# start of DOCUMENT EXTRACT
Re: Should xhci_irq() call usb_hc_died()?

From: Mathias Nyman
Date: Mon Dec 12 2016 - 05:48:00 EST


On 12.12.2016 10:43, Felipe Balbi wrote:

Hi,

Bjorn Helgaas <helgaas@xxxxxxxxxx> writes:
Hi Mathias,

ehci_irq(), ohci_irq(), fotg210_irq(), and oxu210_hcd_irq() contain code
equivalent to this:

status = ehci_readl(...);
if (status == ~(u32) 0) {
...
usb_hc_died(hcd);
...
return IRQ_HANDLED;
}

xhci_irq() has a similar check, but does not call usb_hc_died():

status = readl(...);
if (status = 0xffffffff) {
...
return IRQ_HANDLED;
}

Should xhci_irq() also call usb_hc_died()? Maybe there's some reason
for it to be different than the others, but it wasn't obvious to this
casual observer :)

It probably should, I'm not aware of any reason why not, and a quick look at the
logs didn't reveal anything.

Currently we are calling usb_hcd_died() in a couple of timeout cases if we read
0xffffffff from the pci registers, So eventually usb_hc_died() will be called.

I'll take a look at this in more detail


you might just have fixed several bugs in dealing with a dead HC :-)

Can you provide a patch? (well, unless Mathias has a strong reason not
to call usb_hc_died(), of course).

I don't think this is the worst case, there are a couple of other reasons such as
normal pci remove case we halt the host and reset the hardware after first HCD (USB2)
is removed, with all the secondary HCD (USB3) sand all its devices still connected,

Or then the abnormal case where HC disappears, we may time out while giving back a
killed URB, and may end up never returning it. USB core waits with the roothub device
lock held for the URB, and we try to tear down xhci, which also requires the roothub
device lock at some point -> deadlock.

I'm am looking at these, but I need to make sure i fix it properly and not cause even
more issues.

-Mathias
# end of DOCUMENT EXTRACT
SHORT PROBLEM 1: In the email thread, which lock do both the USB core and the xhci teardown require, leading to a deadlock?
The email thread and the entries that come next are unrelated material.
# start of STORED DATA
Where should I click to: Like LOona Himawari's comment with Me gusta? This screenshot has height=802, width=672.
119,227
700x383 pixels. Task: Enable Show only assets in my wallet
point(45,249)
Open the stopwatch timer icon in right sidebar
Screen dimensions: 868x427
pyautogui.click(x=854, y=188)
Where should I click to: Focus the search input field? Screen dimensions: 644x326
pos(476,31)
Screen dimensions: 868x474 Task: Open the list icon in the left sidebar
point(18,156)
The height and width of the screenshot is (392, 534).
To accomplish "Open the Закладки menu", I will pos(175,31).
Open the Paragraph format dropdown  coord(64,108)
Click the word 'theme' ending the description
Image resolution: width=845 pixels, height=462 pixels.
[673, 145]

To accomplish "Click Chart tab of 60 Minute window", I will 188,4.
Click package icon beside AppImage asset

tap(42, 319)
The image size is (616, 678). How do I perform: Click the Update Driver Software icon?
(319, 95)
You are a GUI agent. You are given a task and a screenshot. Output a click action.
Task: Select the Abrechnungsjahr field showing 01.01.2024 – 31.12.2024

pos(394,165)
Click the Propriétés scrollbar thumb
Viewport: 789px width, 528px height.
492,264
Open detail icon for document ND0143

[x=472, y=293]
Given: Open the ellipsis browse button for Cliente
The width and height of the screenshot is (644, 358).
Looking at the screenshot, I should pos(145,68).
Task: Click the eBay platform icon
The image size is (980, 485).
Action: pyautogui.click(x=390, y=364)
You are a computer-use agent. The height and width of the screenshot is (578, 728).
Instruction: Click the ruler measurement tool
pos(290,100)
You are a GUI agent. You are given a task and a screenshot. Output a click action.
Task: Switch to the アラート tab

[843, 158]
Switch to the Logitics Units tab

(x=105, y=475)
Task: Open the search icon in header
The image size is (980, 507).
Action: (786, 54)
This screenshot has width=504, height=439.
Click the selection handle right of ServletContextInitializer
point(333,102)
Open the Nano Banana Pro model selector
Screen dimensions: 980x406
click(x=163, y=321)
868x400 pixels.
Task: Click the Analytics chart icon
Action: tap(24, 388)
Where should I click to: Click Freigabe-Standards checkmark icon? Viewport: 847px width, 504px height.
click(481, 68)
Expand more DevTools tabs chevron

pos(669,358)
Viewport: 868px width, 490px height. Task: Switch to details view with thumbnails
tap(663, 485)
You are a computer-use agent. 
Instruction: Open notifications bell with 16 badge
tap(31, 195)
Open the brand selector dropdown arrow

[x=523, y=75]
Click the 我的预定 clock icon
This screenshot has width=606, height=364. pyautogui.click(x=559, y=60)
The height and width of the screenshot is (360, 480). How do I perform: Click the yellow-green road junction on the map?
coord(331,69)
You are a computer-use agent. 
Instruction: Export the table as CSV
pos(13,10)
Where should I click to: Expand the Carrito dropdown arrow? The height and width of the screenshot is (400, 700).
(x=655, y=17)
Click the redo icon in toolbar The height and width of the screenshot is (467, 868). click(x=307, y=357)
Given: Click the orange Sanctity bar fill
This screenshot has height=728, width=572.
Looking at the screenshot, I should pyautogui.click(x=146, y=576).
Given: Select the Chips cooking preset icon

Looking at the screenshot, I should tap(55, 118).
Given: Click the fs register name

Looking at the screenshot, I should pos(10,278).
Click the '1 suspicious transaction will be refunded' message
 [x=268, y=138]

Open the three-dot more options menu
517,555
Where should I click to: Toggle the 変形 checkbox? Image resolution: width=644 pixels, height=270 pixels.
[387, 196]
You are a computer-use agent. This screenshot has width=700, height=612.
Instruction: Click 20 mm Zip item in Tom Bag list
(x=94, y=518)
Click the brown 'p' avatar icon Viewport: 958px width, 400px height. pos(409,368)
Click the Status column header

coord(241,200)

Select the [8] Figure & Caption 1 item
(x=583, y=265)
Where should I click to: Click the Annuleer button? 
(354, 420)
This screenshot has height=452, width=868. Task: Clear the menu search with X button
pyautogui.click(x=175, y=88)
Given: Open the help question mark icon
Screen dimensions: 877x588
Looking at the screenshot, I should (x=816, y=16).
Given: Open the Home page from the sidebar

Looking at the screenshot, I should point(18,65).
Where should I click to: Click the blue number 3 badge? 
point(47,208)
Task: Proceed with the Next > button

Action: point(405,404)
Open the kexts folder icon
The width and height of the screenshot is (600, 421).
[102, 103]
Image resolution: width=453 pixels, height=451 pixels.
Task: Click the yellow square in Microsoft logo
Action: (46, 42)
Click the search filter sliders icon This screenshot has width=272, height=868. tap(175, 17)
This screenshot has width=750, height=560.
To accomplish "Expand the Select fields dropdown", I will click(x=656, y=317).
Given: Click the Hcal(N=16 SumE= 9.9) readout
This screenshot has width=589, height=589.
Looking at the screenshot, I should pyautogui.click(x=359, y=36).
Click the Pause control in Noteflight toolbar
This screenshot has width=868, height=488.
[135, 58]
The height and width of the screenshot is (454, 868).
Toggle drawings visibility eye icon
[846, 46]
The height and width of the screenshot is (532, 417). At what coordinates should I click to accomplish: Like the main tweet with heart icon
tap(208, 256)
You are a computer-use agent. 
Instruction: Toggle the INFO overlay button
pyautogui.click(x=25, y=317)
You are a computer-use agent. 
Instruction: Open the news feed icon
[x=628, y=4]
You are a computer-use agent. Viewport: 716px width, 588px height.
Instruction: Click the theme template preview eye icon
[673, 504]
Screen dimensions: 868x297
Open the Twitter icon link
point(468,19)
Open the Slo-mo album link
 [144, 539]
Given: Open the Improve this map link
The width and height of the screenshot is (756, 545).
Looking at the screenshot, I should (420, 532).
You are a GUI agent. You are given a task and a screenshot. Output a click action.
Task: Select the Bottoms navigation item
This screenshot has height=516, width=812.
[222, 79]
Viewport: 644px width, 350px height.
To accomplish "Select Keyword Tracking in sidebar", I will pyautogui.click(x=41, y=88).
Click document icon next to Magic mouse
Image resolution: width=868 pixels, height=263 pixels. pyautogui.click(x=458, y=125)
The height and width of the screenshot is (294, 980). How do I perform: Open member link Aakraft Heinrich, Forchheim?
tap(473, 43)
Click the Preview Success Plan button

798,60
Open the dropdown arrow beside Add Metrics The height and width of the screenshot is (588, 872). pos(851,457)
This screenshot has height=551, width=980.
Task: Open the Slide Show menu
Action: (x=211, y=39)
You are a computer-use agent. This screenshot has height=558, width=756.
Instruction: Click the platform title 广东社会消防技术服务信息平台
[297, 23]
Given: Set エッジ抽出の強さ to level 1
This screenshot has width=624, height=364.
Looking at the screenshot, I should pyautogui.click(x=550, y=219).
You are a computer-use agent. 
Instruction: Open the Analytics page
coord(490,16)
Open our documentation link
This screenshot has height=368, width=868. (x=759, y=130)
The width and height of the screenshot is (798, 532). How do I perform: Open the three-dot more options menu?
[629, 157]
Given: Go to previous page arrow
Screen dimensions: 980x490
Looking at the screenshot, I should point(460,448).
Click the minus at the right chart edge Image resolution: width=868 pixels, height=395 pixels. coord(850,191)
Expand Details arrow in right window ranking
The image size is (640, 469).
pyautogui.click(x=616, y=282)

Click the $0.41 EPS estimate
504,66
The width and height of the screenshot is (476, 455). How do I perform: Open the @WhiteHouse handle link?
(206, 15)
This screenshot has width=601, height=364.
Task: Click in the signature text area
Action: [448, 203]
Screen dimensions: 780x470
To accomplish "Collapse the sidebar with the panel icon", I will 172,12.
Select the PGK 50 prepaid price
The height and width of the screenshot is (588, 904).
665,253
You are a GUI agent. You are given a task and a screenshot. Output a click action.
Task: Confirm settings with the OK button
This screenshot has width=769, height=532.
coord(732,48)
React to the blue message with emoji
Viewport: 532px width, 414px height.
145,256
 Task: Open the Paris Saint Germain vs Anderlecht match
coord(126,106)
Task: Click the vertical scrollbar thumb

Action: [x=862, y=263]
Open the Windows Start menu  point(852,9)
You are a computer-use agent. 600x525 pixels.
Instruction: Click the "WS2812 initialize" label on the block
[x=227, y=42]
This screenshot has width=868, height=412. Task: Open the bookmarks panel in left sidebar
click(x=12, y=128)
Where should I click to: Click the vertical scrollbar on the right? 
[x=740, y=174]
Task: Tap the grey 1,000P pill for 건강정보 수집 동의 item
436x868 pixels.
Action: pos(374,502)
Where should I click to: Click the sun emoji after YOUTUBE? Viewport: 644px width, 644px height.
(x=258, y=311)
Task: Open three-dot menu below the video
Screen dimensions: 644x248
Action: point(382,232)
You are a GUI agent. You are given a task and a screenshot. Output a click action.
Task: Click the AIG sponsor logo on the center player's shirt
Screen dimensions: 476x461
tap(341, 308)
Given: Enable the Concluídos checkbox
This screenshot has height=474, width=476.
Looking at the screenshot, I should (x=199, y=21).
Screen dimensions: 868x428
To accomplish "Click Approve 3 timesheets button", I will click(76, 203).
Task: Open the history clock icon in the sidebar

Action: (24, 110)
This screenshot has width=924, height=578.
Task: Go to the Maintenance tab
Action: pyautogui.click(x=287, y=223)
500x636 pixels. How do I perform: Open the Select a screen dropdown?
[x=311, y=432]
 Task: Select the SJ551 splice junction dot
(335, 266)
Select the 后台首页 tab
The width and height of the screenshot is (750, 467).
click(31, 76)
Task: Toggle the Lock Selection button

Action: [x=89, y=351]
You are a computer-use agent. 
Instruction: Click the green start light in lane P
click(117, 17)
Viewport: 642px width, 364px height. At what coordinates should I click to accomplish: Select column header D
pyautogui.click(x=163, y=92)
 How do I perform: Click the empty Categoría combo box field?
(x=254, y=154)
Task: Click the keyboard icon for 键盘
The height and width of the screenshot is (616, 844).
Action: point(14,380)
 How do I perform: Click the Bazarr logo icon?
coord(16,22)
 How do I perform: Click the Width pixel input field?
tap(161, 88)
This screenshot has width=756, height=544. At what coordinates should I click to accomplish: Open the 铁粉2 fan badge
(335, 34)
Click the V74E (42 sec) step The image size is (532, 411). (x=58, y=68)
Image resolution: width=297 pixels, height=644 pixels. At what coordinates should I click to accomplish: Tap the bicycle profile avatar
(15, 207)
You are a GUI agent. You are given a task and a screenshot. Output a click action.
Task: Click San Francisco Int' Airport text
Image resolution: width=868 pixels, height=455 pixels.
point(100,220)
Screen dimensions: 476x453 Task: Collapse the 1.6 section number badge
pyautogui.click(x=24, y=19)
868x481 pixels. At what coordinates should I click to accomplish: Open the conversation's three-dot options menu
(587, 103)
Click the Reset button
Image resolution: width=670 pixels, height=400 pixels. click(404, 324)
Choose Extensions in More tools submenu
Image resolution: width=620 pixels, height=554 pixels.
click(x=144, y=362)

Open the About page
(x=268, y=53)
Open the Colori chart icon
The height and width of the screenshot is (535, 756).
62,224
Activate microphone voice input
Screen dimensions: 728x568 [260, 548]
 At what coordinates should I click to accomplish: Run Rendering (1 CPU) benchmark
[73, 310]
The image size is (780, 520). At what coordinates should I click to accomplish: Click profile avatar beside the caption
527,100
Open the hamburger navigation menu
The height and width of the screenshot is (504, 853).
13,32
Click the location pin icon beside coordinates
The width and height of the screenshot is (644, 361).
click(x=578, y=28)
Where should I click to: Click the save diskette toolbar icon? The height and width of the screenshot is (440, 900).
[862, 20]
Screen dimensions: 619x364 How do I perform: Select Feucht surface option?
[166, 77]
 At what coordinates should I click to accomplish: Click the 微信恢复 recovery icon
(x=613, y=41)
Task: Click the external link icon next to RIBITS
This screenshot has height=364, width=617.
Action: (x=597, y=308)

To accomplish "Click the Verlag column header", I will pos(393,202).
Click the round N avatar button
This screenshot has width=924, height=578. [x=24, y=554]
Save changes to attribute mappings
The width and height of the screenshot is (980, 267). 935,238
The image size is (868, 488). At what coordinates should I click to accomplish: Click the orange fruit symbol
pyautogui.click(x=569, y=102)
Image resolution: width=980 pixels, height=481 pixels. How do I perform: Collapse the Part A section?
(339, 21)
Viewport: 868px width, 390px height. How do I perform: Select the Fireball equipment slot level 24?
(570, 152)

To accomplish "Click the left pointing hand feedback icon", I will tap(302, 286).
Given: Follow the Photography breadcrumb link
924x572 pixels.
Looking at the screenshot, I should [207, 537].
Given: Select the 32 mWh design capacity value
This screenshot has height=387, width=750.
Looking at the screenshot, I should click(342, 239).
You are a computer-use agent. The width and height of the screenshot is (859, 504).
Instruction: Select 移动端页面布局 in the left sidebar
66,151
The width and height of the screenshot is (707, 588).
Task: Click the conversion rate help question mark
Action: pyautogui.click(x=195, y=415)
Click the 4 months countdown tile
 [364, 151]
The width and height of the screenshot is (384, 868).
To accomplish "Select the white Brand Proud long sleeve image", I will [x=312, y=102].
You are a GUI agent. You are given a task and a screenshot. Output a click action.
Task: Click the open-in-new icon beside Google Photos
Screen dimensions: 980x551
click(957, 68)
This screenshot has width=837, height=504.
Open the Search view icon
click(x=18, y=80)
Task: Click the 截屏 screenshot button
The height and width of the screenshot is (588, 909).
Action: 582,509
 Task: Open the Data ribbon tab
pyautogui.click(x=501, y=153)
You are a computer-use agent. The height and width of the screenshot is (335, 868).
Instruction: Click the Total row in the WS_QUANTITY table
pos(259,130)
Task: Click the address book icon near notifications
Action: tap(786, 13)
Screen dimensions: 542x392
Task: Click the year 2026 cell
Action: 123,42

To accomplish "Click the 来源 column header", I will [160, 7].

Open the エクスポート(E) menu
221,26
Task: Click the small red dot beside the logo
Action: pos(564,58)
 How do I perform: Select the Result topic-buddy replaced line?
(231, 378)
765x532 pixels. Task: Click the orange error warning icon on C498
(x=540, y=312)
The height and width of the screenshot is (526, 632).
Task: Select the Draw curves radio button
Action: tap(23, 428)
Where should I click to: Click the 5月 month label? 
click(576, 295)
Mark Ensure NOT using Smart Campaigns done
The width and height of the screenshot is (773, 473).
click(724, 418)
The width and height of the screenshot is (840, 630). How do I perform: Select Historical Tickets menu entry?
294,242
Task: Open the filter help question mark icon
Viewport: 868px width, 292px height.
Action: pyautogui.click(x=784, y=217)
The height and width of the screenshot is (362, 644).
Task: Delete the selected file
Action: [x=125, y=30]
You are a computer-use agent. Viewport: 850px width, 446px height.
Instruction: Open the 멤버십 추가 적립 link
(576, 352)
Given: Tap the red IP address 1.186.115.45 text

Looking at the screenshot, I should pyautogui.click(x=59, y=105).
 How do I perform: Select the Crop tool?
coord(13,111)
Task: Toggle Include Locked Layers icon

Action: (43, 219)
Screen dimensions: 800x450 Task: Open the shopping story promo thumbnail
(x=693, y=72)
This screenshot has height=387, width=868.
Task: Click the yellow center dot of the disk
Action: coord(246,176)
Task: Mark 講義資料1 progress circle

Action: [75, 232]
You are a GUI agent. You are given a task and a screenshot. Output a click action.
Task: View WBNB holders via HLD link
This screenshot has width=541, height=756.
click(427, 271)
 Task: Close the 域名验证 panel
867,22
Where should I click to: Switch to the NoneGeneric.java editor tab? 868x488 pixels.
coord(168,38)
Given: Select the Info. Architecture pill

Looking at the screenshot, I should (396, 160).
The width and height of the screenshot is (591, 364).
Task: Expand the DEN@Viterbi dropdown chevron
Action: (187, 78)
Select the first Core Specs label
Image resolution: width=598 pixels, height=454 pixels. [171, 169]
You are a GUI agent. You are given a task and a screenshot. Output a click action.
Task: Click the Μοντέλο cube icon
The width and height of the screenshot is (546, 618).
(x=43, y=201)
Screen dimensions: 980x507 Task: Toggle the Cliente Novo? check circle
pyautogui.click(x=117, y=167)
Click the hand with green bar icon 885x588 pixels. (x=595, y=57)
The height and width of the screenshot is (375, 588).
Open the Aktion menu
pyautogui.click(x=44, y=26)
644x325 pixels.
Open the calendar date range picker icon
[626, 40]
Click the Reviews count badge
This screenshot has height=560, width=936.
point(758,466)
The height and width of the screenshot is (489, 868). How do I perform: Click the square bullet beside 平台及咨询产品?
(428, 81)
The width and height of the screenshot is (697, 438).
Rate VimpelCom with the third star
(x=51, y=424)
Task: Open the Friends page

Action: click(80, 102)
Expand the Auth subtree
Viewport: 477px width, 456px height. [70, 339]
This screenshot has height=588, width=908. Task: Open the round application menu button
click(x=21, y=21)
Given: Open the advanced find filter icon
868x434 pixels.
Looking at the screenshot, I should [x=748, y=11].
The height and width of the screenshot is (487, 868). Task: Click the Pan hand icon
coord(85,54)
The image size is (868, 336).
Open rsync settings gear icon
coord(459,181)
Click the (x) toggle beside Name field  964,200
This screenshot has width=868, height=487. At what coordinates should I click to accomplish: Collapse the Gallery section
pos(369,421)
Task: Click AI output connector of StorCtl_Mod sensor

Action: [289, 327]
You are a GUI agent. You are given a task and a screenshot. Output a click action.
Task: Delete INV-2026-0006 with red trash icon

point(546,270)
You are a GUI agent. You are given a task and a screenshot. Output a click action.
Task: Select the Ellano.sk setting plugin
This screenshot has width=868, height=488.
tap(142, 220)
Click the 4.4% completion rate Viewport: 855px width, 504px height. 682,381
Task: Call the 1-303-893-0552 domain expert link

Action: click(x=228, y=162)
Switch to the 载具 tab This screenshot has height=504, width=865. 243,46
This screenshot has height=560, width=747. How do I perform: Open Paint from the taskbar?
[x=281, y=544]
# end of STORED DATA
SHORT PROBLEM 2: Please extract from the entries the part that opens with the line containing "The width and height of the screenshot is (798, 532)." and closes with the line containing "Looking at the screenshot, I should point(460,448).", copying each line unchanged.

FULL SOLUTION 1: The roothub device lock.

FULL SOLUTION 2:
The width and height of the screenshot is (798, 532). How do I perform: Open the three-dot more options menu?
[629, 157]
Given: Go to previous page arrow
Screen dimensions: 980x490
Looking at the screenshot, I should point(460,448).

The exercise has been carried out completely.